Census figures show that Houston has reached a population of about 2.1 million residents, the trigger point necessary for adding two additional council district seats.
Ronald Green is Houston's city controller. He says until 1971, the makeup of council was all male and all white. The 1979 ordinance called for a change.
"As the city began to become more diverse, then certainly those diverse groups sought more representation. We've got populations that don't speak English as a first language, and so some of those areas make up a district of their own, potentially. So that's why you went to the district council member system."
The building services director is now doing an assessment of the available space at city hall for the addition of two new offices. Green says the cost will be about 400-thousand dollars for each new district:
"Some of the offices may be a little smaller. But I think that once we get the architectural plans in order, I think the citizens of Houston will know that the money was well spent."

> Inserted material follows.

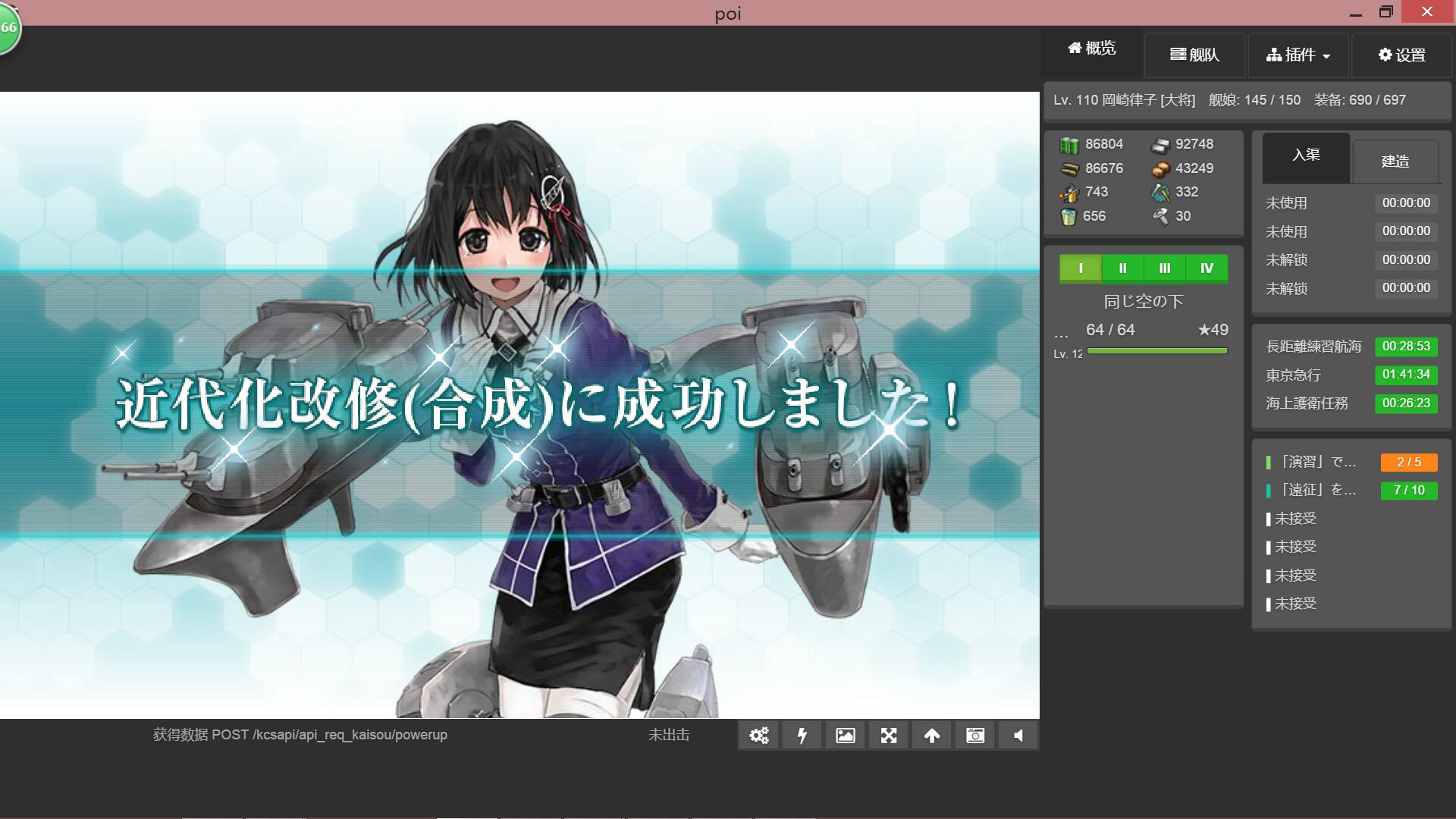Select fleet III button
Screen dimensions: 1456x819
1165,268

While the vote to expand council was not unanimous, Green says the extra money needed to add districts J & K will benefit the city in the long run.
"What it essentially boils down to is that, I think, you probably will see a faster response time. The other side of that is there will be more services, but the general idea behind the population growth is that we could probably be eligible for more federal funding. Obviously at the end of the day, we hope that the benefits will end up happening as well."
Council will vote on the new district lines in May followed by approval of the Justice Department, and before the election filing deadline in September.